- _Work required_: Please rewrite every line from the start of the records through the line holding "pyautogui.click(x=350, y=115)", inclusive, requests included, shifting each coordinate in the answers by -67.

==== Source records ====

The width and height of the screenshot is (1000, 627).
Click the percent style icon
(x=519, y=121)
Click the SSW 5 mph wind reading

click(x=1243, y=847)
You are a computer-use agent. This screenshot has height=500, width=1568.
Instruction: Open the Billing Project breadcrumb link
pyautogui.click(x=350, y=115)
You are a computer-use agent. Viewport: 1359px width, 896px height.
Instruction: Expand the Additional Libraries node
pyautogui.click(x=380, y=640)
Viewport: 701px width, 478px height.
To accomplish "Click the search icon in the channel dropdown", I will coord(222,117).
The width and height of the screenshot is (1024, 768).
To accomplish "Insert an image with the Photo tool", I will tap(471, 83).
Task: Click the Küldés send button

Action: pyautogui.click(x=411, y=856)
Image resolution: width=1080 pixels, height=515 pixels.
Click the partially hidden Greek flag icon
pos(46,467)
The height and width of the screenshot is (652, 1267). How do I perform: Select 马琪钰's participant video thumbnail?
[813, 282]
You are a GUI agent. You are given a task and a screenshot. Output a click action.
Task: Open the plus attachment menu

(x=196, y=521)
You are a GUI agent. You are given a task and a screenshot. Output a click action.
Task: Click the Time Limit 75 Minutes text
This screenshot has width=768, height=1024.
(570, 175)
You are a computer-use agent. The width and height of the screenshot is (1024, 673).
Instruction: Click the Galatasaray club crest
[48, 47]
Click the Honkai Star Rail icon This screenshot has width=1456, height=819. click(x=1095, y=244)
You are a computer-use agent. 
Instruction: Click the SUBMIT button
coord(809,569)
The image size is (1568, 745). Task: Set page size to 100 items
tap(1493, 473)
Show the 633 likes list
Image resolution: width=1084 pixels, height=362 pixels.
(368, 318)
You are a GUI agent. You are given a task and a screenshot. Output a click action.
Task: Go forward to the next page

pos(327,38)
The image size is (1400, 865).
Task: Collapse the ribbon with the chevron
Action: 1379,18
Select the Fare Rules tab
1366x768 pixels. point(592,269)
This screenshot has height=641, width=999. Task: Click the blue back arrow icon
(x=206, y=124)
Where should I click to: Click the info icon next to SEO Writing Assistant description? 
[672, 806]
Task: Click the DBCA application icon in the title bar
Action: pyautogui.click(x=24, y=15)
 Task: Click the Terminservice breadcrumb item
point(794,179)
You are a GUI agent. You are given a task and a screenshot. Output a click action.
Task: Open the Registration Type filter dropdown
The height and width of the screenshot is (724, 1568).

====

- _Exercise response_:
The width and height of the screenshot is (1000, 627).
Click the percent style icon
(x=452, y=54)
Click the SSW 5 mph wind reading

click(x=1176, y=780)
You are a computer-use agent. This screenshot has height=500, width=1568.
Instruction: Open the Billing Project breadcrumb link
pyautogui.click(x=283, y=48)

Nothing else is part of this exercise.